11/12/2016
 Actualizado a 08/09/2019
Guardar
La primera vez que me dejé barba culminaba una etapa laboral exitosa para adentrarme en otra más oscura, pesaba noventa kilos y apenas me quedaba pelo en el flequillo. Superada la edad de Cristo tenía asumido eso de ser «bajito, calvo y con bigote», un retrato fácil de dibujar para casos de «búsqueda y captura». Aunque siempre he sido de patillas anchas y cuidadas, ahora me ha dado por retrasar unos días el ritual de brocha y maquinilla. Pasan las semanas y cuando me quiero dar cuenta tengo «cara de proletario», como dijo una asesora del ministro Soria al confundirme con un minero en los días de la ‘Marcha Negra’. Una vez al mes, si tengo pasta suficiente y tiempo disponible, pido cita en una antigua barbería de Chamberí, mi barrio en el exilio de Madrid, y solicito un completo: treinta minutos largos de corte y afeitado clásicos a veinticinco euros el estilismo.

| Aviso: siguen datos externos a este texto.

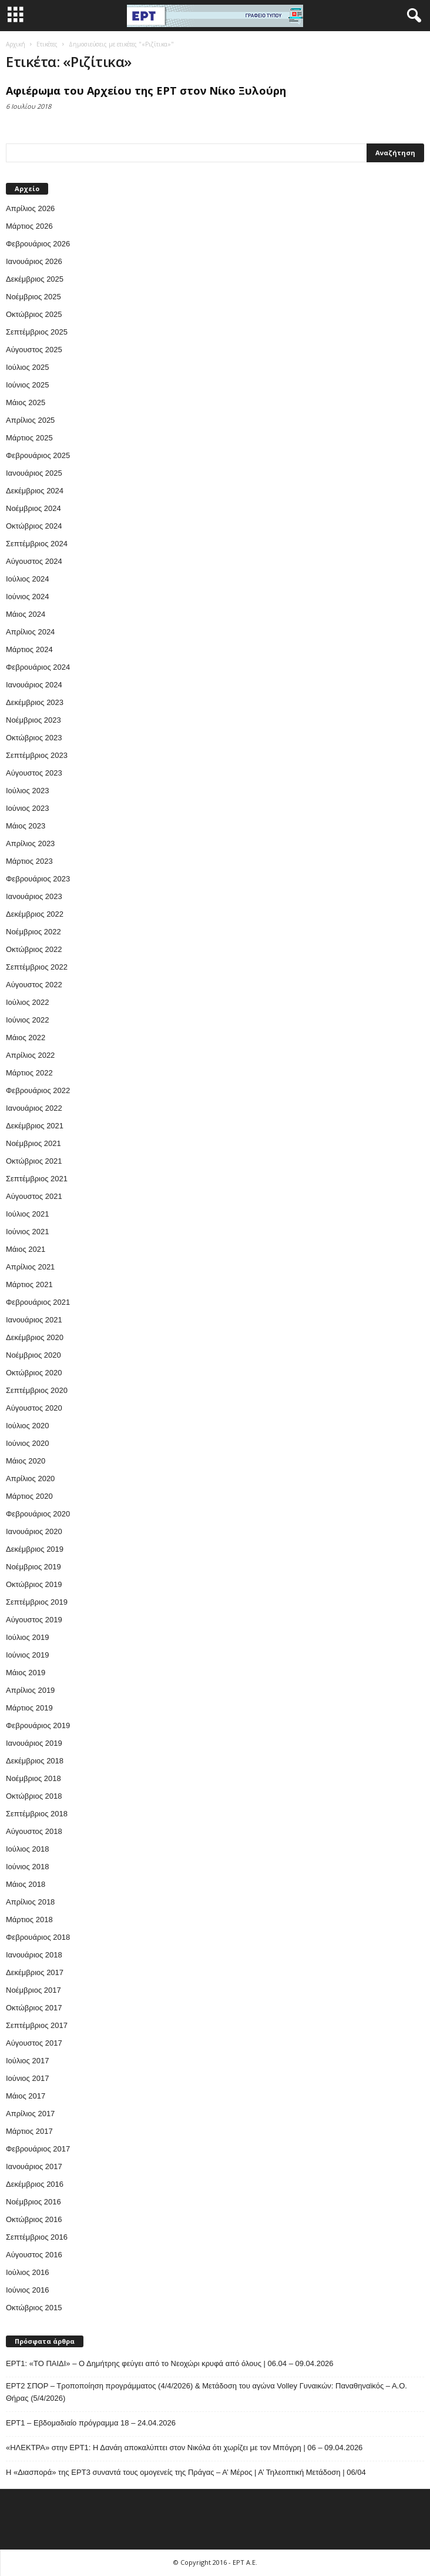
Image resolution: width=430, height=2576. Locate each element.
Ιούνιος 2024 (27, 596)
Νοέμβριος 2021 (33, 1143)
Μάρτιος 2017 (29, 2131)
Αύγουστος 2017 (34, 2043)
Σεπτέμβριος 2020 (37, 1390)
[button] (412, 16)
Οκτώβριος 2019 (34, 1584)
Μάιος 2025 (25, 402)
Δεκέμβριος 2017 (34, 1972)
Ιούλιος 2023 (27, 790)
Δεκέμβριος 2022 (34, 914)
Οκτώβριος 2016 (34, 2219)
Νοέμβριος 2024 (33, 508)
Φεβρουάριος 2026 (38, 243)
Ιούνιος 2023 (27, 808)
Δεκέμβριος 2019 (34, 1549)
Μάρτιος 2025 (29, 437)
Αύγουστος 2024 (34, 561)
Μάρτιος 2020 (29, 1496)
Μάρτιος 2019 (29, 1707)
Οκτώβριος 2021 (34, 1161)
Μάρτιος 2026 (29, 226)
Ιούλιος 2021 (27, 1214)
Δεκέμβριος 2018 (34, 1760)
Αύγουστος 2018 (34, 1831)
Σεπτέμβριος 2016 (37, 2237)
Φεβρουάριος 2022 (38, 1090)
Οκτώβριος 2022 (34, 949)
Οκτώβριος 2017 (34, 2007)
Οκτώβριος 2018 (34, 1796)
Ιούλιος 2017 (27, 2060)
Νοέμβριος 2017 (33, 1990)
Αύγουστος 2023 (34, 773)
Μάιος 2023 (25, 825)
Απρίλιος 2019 (30, 1690)
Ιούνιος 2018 (27, 1866)
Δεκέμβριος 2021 (34, 1125)
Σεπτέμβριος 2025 (37, 332)
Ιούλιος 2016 (27, 2272)
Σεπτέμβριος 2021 (37, 1178)
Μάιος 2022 (25, 1037)
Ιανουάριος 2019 (34, 1743)
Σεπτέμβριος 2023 (37, 755)
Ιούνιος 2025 (27, 384)
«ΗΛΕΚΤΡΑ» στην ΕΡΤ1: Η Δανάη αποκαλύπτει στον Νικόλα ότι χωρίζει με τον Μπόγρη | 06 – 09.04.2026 (184, 2447)
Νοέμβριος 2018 (33, 1778)
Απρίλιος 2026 (30, 208)
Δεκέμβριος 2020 (34, 1337)
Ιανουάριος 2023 (34, 896)
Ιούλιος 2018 (27, 1849)
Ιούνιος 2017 (27, 2078)
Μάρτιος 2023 (29, 861)
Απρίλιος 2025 (30, 420)
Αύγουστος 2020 (34, 1408)
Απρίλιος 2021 (30, 1266)
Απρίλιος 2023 (30, 843)
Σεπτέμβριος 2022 (37, 967)
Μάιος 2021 (25, 1249)
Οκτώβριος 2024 (34, 526)
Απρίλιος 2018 (30, 1901)
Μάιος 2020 (25, 1460)
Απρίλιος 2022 (30, 1055)
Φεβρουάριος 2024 (38, 667)
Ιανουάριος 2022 (34, 1108)
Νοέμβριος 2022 (33, 931)
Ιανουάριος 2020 (34, 1531)
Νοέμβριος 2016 (33, 2201)
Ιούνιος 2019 (27, 1654)
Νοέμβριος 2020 (33, 1355)
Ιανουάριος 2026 (34, 261)
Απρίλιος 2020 (30, 1478)
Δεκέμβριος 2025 (34, 279)
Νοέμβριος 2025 (33, 296)
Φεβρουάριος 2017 (38, 2148)
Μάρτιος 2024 (29, 649)
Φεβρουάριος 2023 (38, 878)
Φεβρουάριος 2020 (38, 1513)
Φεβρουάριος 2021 (38, 1302)
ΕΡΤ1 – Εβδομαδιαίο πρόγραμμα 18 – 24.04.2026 (91, 2422)
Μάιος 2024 (25, 614)
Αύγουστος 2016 (34, 2254)
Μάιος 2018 (25, 1884)
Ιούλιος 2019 (27, 1637)
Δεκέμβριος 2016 (34, 2184)
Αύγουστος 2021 (34, 1196)
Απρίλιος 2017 (30, 2113)
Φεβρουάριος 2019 (38, 1725)
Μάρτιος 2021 (29, 1284)
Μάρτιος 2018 (29, 1919)
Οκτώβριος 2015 (34, 2307)
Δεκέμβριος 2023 (34, 702)
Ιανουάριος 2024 (34, 684)
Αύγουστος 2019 (34, 1619)
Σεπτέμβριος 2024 (37, 543)
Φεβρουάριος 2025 (38, 455)
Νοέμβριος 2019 (33, 1566)
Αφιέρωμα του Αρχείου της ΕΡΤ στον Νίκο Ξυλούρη (146, 90)
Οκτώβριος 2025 (34, 314)
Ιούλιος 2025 (27, 367)
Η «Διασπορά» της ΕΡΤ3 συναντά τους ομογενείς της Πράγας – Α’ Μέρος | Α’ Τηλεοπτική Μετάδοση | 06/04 (186, 2472)
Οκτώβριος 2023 (34, 737)
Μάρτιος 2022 (29, 1072)
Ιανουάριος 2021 (34, 1319)
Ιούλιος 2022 (27, 1002)
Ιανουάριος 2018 (34, 1954)
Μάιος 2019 (25, 1672)
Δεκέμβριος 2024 (34, 490)
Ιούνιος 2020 (27, 1443)
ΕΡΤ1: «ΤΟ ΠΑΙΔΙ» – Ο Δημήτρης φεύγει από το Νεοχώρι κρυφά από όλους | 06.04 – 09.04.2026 (170, 2363)
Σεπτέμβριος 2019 (37, 1602)
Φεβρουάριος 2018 (38, 1937)
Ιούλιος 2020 (27, 1425)
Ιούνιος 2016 (27, 2290)
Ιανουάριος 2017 (34, 2166)
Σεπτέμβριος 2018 (37, 1813)
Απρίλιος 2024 (30, 631)
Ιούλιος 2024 (27, 578)
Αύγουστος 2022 (34, 984)
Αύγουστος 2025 (34, 349)
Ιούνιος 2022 (27, 1019)
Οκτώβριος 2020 (34, 1372)
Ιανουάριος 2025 (34, 473)
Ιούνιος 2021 (27, 1231)
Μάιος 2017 (25, 2095)
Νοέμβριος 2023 (33, 720)
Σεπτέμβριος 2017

Disfruto en estos sitios porque soy capaz de recordar uno ubicado en la leonesa calle de Juan Madrazo, donde Hilario, un viejo peluquero de Valverde de La Virgen, apuraba su puro mientras rapaba a ese guaje que era yo y calentaba, al mismo tiempo, una desgastada cafetera sobre una estufa de butano. Las perchas, los espejos, números atrasados de la revista Interviú, Gelete de fondo en el transistor, la butaca de acero, olor a loción, los mismos botes de laca, la bata de aquel tipo, sus tijeras, las cuchillas con funda de papel... No es fácil encontrar barberos de esa época en estos tiempos de hispters, fitsters, muppies y yuccies. Mis principales criterios de selección los he descrito anteriormente, añadiría buena conversación y un poco de tacto en el esquile ya que, desgraciadamente, no hay mucho que cortar. Si les sirve esta reseña, queridos lectores, y lejos de convertir la columna de hoy en una pieza publicitaria, recomiendo que se pasen por el número 10 de la avenida de Roma en León. Allí encontrarán una peluquería para caballeros, inaugurada en 1941, que todavía hoy guarda la esencia de aquellos establecimientos. Cada cierto tiempo suelo acercarme por ese templo del buen afeitado que regenta Francisco Mateos, heredero de una saga procedente de Santa María del Páramo, por cuyas navajas habrán pasado cientos de collejas cazurras. Sentado frente a su espejo observo en mí el paso de los años e imagino qué pensaría de este barbudo ese chaval que iba donde Hilario y soñaba con ser mayor para dejarse bigote, peinarse hacia atrás o usar colonia de paisano.